What you should do.
Reproduction without pictures: print every entry precisely as written.

Supplied entries START

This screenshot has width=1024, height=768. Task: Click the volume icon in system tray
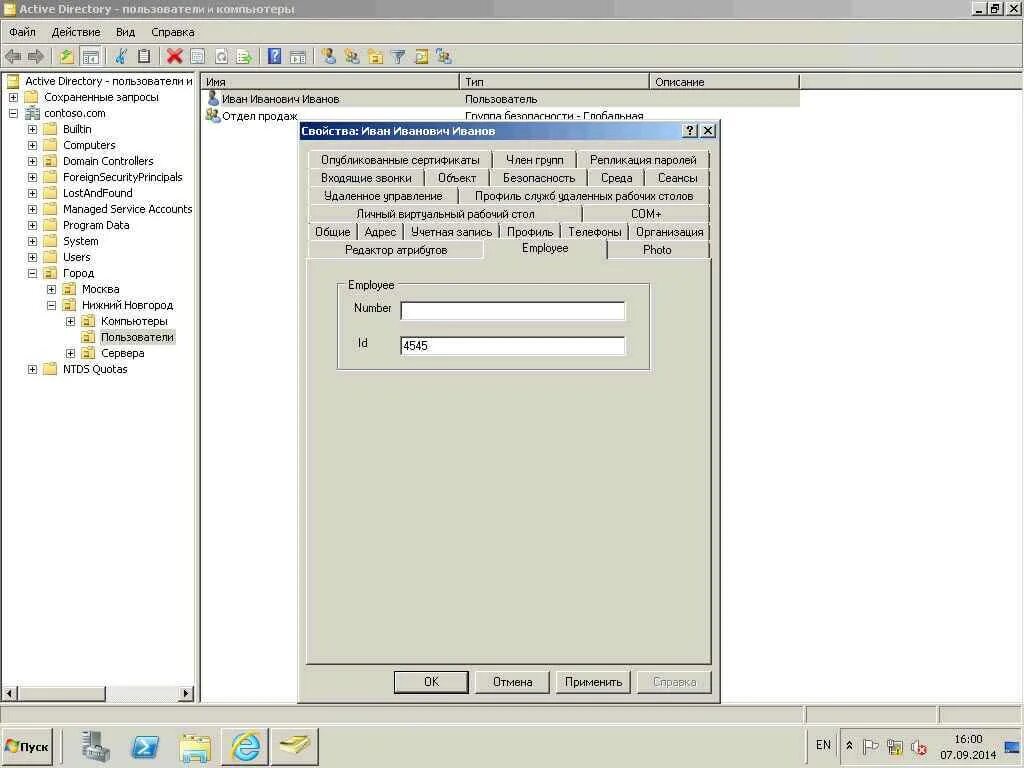point(919,747)
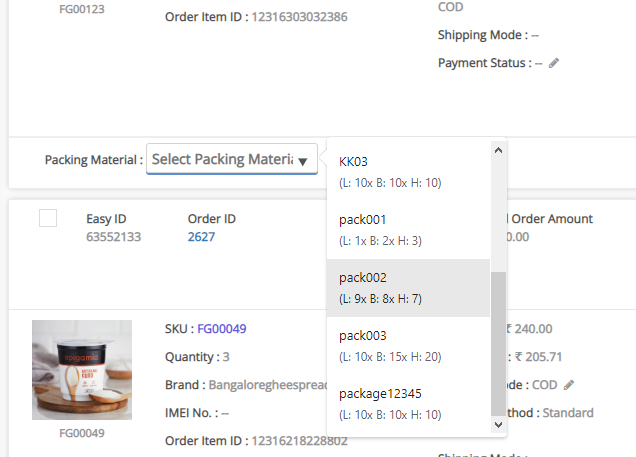Click Order Item ID 12316303032386 text
The image size is (636, 457).
(256, 17)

Supplied entries END

Exercise output.
This screenshot has width=1024, height=768. Task: Click the volume icon in system tray
point(919,747)
Click Order Item ID 12316303032386 text
The image size is (636, 457).
(256, 17)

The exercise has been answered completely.